--- STORED RECORDS ---

#####

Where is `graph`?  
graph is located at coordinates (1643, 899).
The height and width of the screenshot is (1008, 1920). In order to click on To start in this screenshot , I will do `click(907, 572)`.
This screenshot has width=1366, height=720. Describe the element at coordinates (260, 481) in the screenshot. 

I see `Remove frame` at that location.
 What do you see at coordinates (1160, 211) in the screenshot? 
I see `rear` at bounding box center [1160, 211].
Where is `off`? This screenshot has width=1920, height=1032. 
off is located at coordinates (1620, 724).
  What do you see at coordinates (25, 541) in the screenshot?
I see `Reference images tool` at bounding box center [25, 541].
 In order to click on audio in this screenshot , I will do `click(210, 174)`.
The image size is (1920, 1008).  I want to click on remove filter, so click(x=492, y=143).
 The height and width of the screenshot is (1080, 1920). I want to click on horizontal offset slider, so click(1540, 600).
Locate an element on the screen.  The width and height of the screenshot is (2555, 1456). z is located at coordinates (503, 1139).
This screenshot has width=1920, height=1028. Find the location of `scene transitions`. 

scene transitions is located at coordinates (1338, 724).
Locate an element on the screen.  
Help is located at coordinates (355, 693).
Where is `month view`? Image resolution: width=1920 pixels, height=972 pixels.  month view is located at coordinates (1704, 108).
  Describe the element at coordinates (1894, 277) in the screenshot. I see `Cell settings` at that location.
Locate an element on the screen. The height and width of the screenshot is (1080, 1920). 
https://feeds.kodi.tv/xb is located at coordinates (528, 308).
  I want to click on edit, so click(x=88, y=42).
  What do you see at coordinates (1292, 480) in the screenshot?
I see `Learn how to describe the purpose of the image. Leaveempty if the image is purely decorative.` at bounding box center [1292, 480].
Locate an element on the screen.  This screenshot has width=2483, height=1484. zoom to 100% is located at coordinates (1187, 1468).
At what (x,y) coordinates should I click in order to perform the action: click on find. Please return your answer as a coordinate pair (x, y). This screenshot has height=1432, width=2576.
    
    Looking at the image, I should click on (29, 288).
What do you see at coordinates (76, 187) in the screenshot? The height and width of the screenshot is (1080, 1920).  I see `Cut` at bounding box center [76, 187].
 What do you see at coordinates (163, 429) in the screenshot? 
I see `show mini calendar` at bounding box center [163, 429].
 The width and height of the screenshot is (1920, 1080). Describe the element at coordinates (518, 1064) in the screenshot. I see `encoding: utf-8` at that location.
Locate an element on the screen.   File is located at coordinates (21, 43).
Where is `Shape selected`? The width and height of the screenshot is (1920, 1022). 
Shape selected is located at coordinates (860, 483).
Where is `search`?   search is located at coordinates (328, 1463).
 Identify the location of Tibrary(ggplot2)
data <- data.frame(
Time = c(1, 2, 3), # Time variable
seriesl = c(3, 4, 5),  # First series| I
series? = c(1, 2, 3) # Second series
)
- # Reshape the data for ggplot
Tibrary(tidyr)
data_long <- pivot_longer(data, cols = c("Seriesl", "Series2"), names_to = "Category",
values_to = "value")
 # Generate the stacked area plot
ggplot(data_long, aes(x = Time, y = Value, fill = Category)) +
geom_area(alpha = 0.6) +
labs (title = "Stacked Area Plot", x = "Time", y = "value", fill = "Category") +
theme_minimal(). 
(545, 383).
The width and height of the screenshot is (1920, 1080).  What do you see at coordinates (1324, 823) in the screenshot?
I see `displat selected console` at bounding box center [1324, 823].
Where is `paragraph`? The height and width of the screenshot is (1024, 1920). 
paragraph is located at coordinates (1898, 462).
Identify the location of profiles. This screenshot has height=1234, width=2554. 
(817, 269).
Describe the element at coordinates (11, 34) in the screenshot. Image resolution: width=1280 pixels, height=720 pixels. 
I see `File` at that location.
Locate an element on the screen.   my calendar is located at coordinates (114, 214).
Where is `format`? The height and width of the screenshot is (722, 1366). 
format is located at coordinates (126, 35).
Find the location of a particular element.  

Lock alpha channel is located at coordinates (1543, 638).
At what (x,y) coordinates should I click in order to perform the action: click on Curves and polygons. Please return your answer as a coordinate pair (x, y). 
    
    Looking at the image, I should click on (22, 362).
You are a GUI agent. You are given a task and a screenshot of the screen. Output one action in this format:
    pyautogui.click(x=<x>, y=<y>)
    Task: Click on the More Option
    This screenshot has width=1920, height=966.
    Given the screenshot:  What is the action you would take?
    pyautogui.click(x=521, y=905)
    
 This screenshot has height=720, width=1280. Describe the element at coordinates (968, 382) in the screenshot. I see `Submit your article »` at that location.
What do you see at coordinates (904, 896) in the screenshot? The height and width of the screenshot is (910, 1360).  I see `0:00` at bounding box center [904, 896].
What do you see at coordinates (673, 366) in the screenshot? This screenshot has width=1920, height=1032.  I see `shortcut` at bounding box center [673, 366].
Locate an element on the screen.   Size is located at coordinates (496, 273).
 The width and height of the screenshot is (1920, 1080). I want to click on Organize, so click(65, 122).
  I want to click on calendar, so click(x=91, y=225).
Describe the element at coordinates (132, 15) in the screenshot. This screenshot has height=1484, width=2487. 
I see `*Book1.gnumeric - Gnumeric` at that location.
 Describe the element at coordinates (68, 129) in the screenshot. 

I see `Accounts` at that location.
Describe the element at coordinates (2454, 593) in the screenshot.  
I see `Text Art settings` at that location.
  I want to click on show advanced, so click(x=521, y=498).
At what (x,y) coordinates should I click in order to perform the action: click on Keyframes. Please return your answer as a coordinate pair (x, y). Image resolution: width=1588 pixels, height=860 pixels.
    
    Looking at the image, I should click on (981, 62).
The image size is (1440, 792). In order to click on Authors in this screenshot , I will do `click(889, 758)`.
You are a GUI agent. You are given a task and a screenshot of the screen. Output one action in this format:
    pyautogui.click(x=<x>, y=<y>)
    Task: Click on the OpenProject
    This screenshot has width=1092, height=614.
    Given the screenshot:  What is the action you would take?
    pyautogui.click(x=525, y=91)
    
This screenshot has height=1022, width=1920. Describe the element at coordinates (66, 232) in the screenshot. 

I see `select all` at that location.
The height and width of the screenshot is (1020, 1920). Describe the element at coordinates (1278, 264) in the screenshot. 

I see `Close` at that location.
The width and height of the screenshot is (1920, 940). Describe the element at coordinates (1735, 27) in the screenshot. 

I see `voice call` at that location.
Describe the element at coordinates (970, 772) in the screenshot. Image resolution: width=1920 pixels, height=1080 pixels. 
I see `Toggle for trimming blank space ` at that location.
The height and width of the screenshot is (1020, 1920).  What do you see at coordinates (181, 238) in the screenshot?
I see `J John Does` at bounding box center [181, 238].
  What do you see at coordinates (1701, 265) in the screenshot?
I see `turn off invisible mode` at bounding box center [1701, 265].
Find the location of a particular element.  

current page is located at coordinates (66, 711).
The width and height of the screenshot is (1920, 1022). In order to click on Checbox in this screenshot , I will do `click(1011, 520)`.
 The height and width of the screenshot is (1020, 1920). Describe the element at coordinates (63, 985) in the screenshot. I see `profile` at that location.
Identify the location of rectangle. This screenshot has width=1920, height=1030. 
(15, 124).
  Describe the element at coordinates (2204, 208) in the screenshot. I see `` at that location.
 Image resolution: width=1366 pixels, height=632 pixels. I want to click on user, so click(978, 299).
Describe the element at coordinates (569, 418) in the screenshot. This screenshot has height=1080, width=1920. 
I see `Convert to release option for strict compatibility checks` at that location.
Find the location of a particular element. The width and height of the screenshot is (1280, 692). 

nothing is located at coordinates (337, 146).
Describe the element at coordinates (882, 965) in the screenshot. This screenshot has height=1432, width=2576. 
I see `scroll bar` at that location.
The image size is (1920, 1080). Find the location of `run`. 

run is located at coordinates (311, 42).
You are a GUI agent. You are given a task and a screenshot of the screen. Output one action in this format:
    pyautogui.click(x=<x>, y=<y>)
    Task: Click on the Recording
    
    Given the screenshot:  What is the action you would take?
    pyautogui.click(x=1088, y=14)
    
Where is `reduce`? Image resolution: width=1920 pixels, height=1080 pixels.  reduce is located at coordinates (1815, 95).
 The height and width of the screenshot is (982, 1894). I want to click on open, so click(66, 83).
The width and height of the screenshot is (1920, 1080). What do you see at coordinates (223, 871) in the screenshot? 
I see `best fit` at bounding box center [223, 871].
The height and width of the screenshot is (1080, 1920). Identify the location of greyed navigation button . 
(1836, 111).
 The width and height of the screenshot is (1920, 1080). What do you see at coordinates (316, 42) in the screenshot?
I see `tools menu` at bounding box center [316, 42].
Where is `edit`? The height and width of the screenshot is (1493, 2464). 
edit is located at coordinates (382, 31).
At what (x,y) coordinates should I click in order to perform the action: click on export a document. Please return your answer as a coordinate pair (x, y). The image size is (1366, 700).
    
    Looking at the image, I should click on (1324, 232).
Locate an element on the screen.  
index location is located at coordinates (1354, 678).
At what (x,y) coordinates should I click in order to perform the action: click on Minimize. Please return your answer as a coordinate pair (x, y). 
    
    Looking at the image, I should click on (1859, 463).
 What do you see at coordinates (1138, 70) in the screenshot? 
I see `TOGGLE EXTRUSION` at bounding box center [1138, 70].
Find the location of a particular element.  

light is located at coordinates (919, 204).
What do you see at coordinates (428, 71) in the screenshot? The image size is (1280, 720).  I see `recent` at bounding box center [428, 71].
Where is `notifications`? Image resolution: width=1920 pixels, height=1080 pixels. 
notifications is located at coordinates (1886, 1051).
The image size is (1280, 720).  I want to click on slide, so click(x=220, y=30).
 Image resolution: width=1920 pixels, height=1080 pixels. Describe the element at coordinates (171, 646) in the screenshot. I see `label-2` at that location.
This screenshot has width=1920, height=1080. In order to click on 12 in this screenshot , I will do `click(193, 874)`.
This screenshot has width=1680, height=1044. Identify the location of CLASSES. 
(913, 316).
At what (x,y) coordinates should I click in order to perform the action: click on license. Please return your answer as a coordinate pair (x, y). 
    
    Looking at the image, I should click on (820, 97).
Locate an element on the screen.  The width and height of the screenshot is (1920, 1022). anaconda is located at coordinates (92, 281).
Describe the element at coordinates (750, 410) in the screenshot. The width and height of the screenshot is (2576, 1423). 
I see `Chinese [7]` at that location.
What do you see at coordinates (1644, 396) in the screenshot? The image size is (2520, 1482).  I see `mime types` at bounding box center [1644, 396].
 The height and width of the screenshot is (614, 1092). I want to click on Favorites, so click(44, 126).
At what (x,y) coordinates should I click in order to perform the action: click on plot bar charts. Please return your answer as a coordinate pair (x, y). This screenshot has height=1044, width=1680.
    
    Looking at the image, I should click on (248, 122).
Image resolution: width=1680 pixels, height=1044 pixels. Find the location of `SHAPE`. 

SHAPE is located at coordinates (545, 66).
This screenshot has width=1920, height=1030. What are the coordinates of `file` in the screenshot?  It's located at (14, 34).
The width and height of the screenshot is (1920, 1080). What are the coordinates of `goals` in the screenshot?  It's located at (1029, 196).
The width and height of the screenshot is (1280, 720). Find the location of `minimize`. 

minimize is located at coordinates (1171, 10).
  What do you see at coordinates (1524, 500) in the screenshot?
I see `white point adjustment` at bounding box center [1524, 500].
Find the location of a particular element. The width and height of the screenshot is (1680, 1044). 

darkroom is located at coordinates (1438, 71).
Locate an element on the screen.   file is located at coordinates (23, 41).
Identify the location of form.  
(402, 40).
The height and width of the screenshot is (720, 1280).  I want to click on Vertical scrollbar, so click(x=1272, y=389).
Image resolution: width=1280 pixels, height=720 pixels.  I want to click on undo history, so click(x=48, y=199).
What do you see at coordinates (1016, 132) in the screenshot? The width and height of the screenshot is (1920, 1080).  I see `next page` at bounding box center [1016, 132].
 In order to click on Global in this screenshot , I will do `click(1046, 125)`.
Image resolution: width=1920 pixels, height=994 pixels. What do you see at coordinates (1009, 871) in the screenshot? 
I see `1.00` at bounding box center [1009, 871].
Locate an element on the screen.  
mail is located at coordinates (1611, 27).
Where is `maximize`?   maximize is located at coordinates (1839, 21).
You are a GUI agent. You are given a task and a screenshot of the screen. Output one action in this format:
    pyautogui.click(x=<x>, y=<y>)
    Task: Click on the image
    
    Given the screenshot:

#####

--- WORK TO BE COMPLETED ---
Reproduce the entries verbatim, starting at the line that contains "Identify the location of form." and ending at the last line of the entries, with both included.

--- REPLY ---
Identify the location of form.  
(402, 40).
The height and width of the screenshot is (720, 1280).  I want to click on Vertical scrollbar, so click(x=1272, y=389).
Image resolution: width=1280 pixels, height=720 pixels.  I want to click on undo history, so click(x=48, y=199).
What do you see at coordinates (1016, 132) in the screenshot? The width and height of the screenshot is (1920, 1080).  I see `next page` at bounding box center [1016, 132].
 In order to click on Global in this screenshot , I will do `click(1046, 125)`.
Image resolution: width=1920 pixels, height=994 pixels. What do you see at coordinates (1009, 871) in the screenshot? 
I see `1.00` at bounding box center [1009, 871].
Locate an element on the screen.  
mail is located at coordinates (1611, 27).
Where is `maximize`?   maximize is located at coordinates (1839, 21).
You are a GUI agent. You are given a task and a screenshot of the screen. Output one action in this format:
    pyautogui.click(x=<x>, y=<y>)
    Task: Click on the image
    
    Given the screenshot:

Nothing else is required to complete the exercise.